Replying to:hakke
So, I have done some benchmarks for this library in the O3DS, and here are the results:
Creating 2D arrays:
64x64 - 81 ms
128x128 - 330 ms
256x256 - 1658 ms
Creating 1D arrays:
64 - 1 ms
128 - 3 ms
256 - 4 ms
Filling 2D arrays:
64x64 - 4197 ms
128x128 - 29790 ms
256x256 - 883 ms (what!)
Filling 1D arrays:
64 - 63 ms
128 - 229 ms
256 - 845 ms
Every operation was made with the provided functions and with LIM() returning 65536
You must have an O3DS, which makes for a good perspective because I didn't test it on the O3DS. Here's what I got on the N3DS:
Dimensioning 1D arrays:
Length 1-512 — 1-2 ms
Length 512-1024 — 2 ms
Length 1024-2048 — 8 Ms
Dimensioning 2D arrays:
Length 64, 64 — 21 ms
Length 128, 128 — 84 ms
Length 256, 256 — 387
Dimensioning 3D arrays:
Length 64, 64, 64 — 22 Ms
Length 128,128,128 — 84 ms
Length 256, 256, 256 — 389 ms
Dimensioning 4D arrays:
Length 64 ... 64 — 41 ms
Length 128 ... 128 — 161 ms
Length 256 ... 256 — 781 ms
Dimensioning 8D arrays (one, two, skip a few):
Length 64 ... 64 — 83 ms
Length 128 ... 128 — 331 ms
Length 256 ... 256 — 1551 ms
Dimensioning the array is one of the most effortless tasks in this library (just after checking the length), so these results should say a lot about the runtime consumption for the rest of the functions.

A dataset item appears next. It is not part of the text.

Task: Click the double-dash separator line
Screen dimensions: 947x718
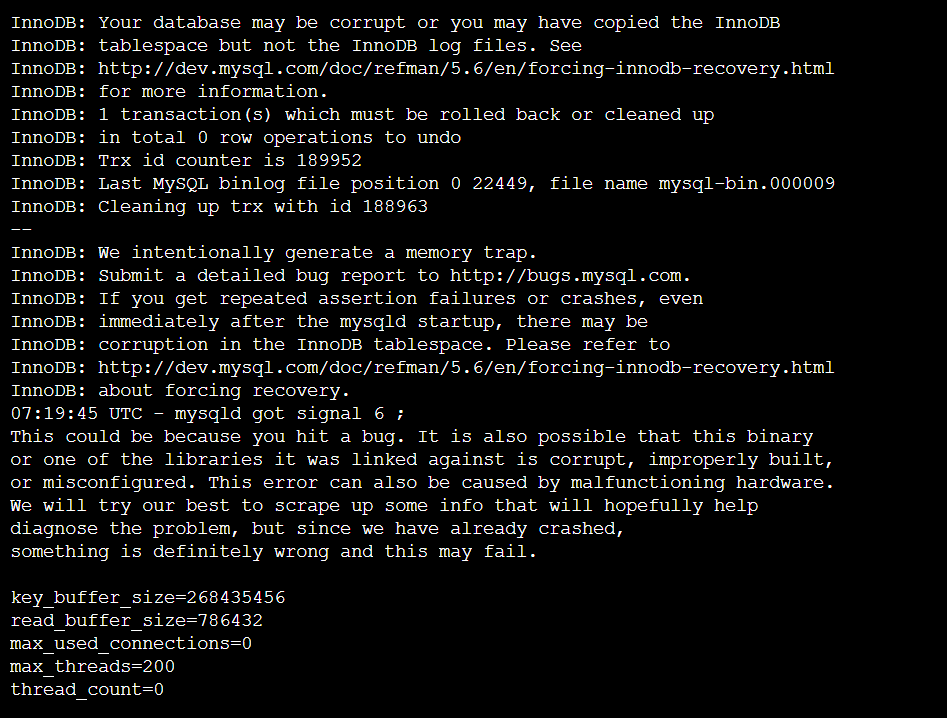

I mean, like I said, this probably isn't something you would want to call every frame inside a program. It's bent more towards storing complex data in complex (costly) ways. It's mass string manipulation for chrissake lol.
I'm glad to see you put the effort into timing these functions. Hadn't quite thought of it myself, I just knew it could be slow. I think that 883 ms one might be an error in the testing.

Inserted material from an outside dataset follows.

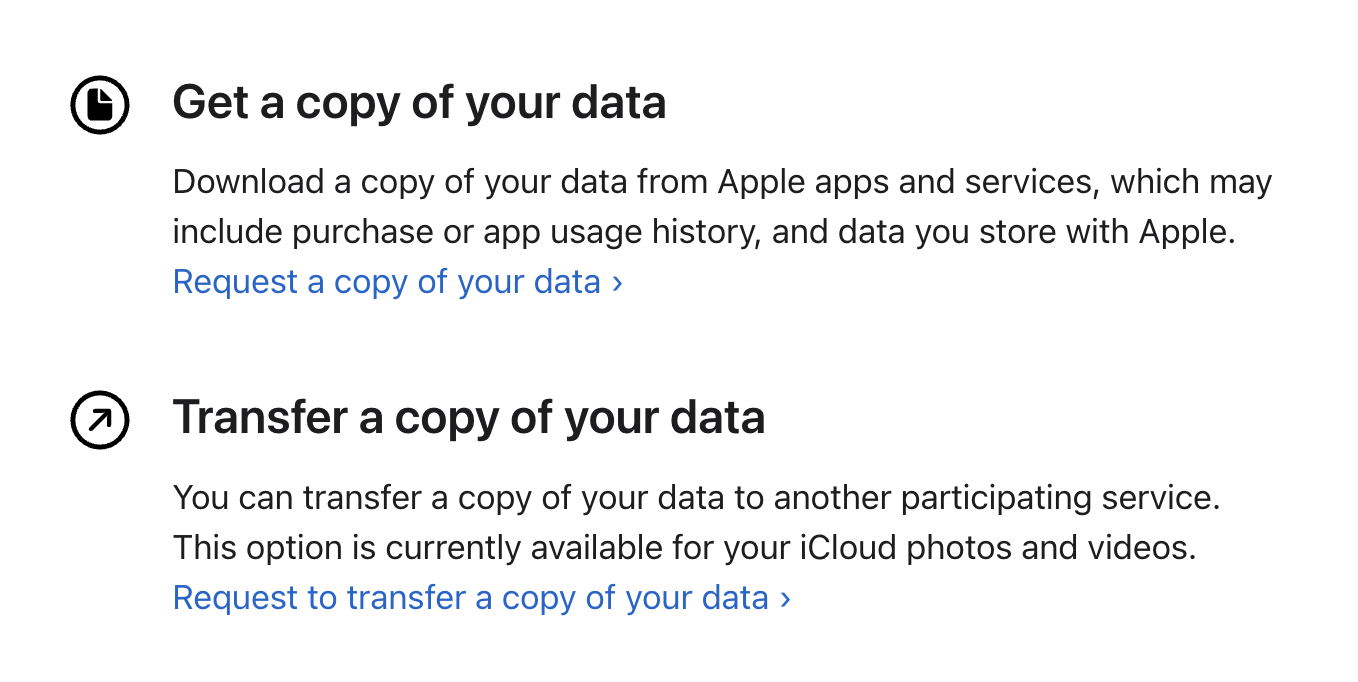Click the chevron after the transfer request link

Edit: I would just like to note that the only reason why Dimensioning the 8D array is so quick is because all elements share the same value. The only thing the Dimensioning function has to do is set up the metadata for referencing any 256^8 elements. If you were to individualize each element, you would quickly run out of memory.